* _Zadania_:
**A)** Dlaczego według tekstu o sponsoringu w Formule 1 w 1996 roku na tylnym skrzydle ekipy Forti Corse pojawiły się naklejki Sokol Helicopters? Odpowiedz w jednym do trzech zdań.
**B)** Jak przełożyć na angielski to zdanie z tekstu o sponsoringu w Formule 1: „Colin Chapman był wizjonerem, który kilkakrotnie zrewolucjonizował wyścigi Formuły 1.”?

* _Podany tekst_:
W 1968 roku Lotus jako pierwszy pomalował swój samochód w barwy sponsora. Tak zaczęło się reklamowe szaleństwo…

Colin Chapman był wizjonerem, który kilkakrotnie zrewolucjonizował wyścigi Formuły 1. Genialnemu Anglikowi zawdzięczamy nie tylko nadwozie o konstrukcji skorupowej, przód auta w kształcie klina czy samochody wykorzystujące efekt przypowierzchniowy, ale również przełom w kwestii sponsoringu. Gdy 1968 roku Lotus zerwał ze swoją tradycyjną zielono-żółtą kolorystyką na rzecz czerwono-biało-złotych barw papierosów marki Gold Leaf, wyścigowe szaleństwo weszło w całkiem nową erę.

Przez niemal cztery dekady krwiobieg Formuły 1 był zasilany głównie przez koncerny tytoniowe, które mogły wpompowywać w wyścigi samochodowe dowolne sumy pieniędzy. Czarno-złote Lotusy z logo JPS, biało-czerwone McLareny w barwach Marlboro, Ferrari ze specjalnie podrasowaną czerwienią i reklamami najsłynniejszej marki koncernu Philip Morris, błękit Mild Seven na samochodach Benettona, a potem Renault (przykłady można mnożyć) wyznaczały niegdyś naturalny rytm F1, stanowiąc nieodłączny element „okoliczności przyrody”.

Samochody były jeżdżącymi reklamami papierosów i wszyscy byli zadowoleni – koncerny mogły swobodnie promować swoje produkty, zespoły miały stosunkowo łatwy dostęp po pieniędzy, a kibice nie musieli drżeć o liczbę aut na starcie kolejnych wyścigów. W pewnym sensie dla kolorowej karawany królowej sportów motorowych (zresztą sportów motorowych w ogóle) to było eldorado. Kraina mlekiem i miodem płynąca, choć koniec końców i tak z ostrym klimatem, w którym mogli przetrwać jedynie najsilniejsi. Przekonało się o tym nawet kilka wyjątkowo zasłużonych zespołów. Dzieje F1 w ujęciu sponsoringu firm tytoniowych proszą się jednak o osobny materiał, który za jakiś czas będziecie mogli przeczytać, a dzisiaj zapraszam Was na spotkanie z trochę bardziej egzotycznym podejściem do reklam.

Hej, Sokoły!
Naszą wyliczankę, a jakżeby inaczej, zaczynamy od reklamy Sokoła. W 1996 roku Mikołaj w ramach promocji serwisu Sokolim Okiem wykupił przestrzeń na tylnym skrzydle ekipy Forti Corse. To byłaby sensacja, prawda? Rzeczywistość wyglądała jednak odrobinę inaczej, chociaż faktycznie chodziło o reklamę polskiego produktu. Za pojawieniem się naklejek Sokol Helicopters stał związany z PZL Świdnik włoski sponsor ekipy Forti, Belco Avia, któremu zależało na promocji śmigłowca Sokół.

* _Udostępniony materiał_:

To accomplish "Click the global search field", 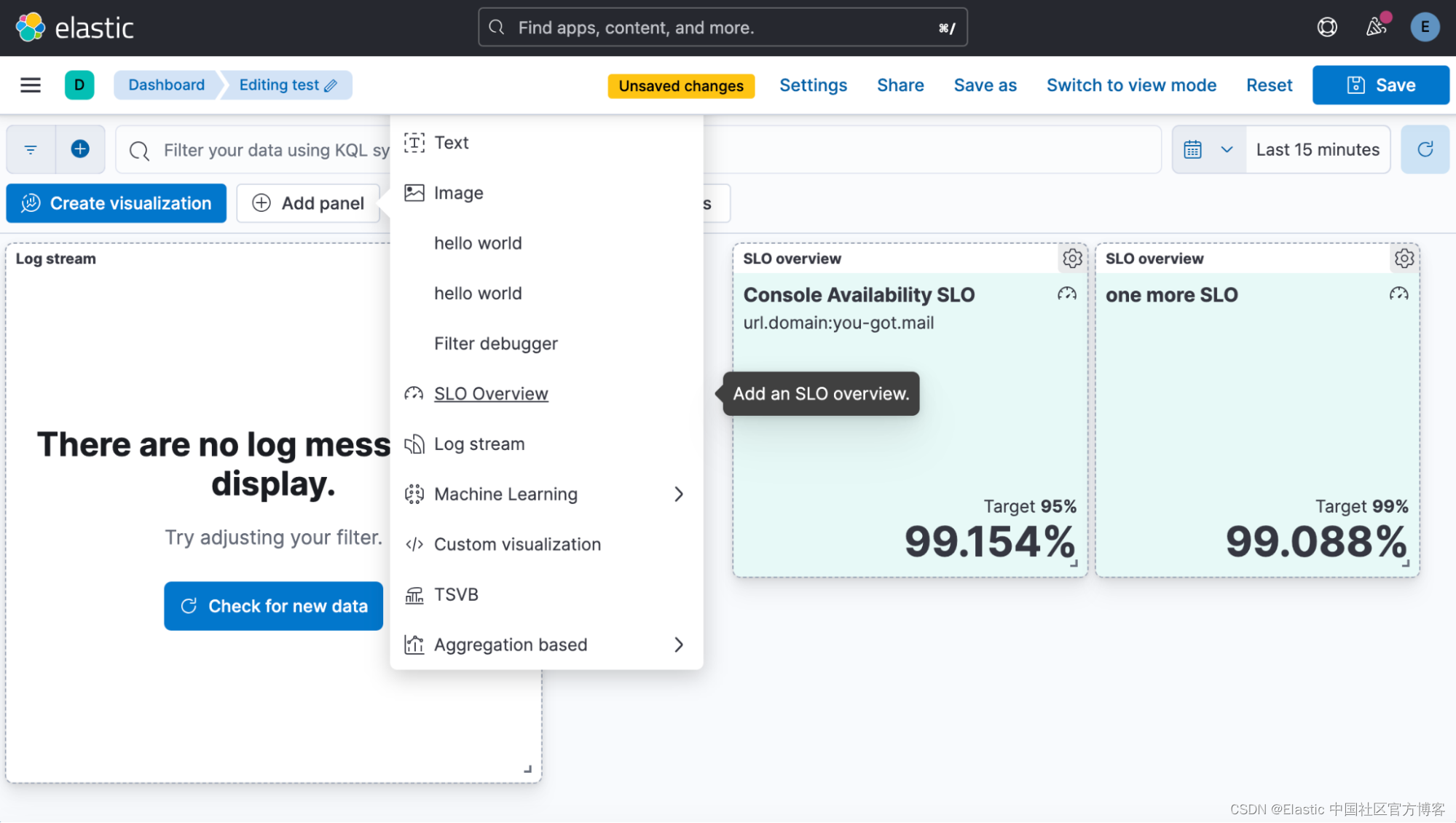I will (723, 28).
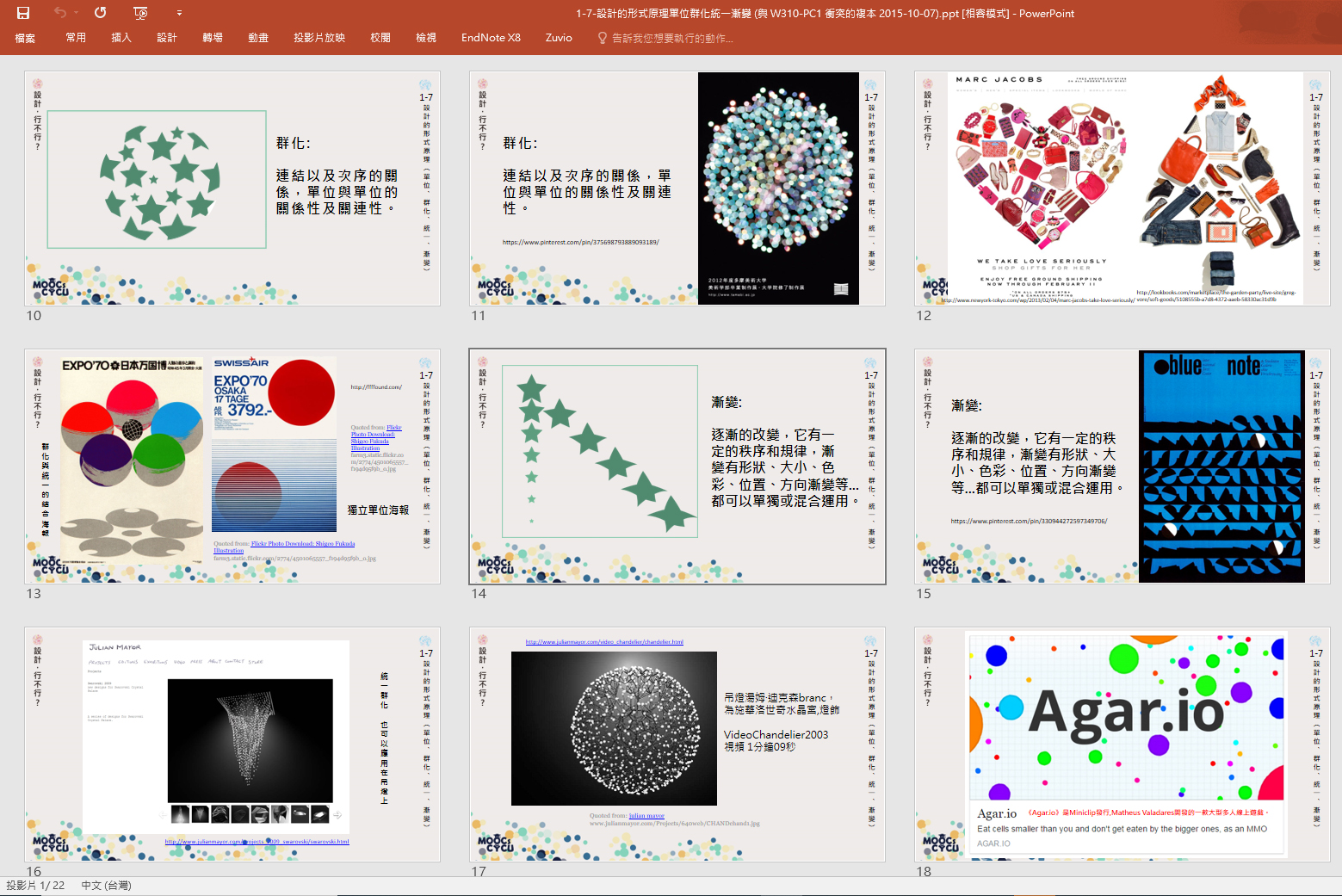Select slide 10 thumbnail with green stars circle
1342x896 pixels.
coord(232,188)
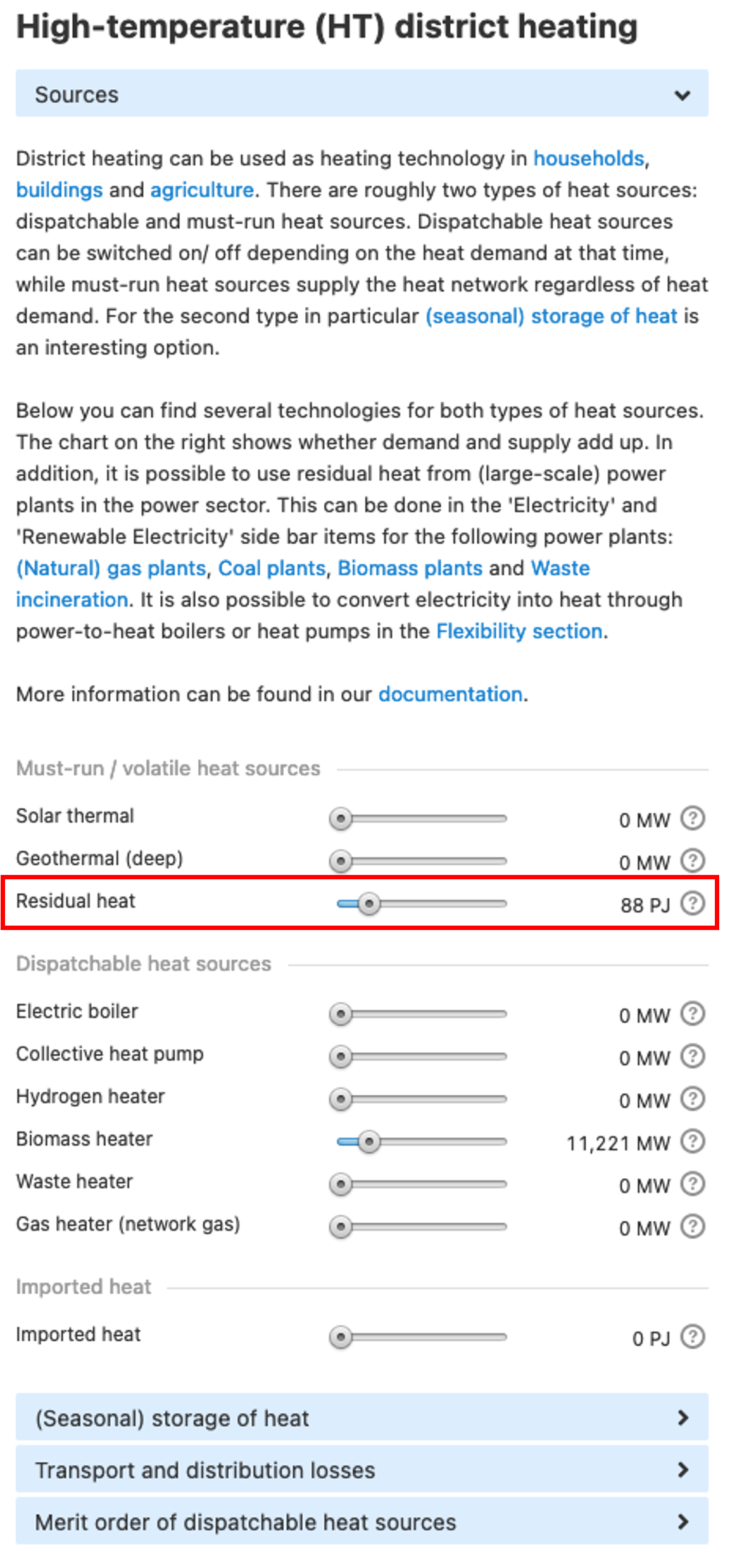Open help icon for Geothermal (deep)
This screenshot has height=1568, width=737.
click(x=692, y=860)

* _Lista odpowiedzi_:
**A)** Za naklejkami stał włoski sponsor ekipy Forti, Belco Avia, związany z PZL Świdnik. Sponsorowi zależało na promocji śmigłowca Sokół.

**B)** Colin Chapman was a visionary who revolutionized Formula 1 racing several times.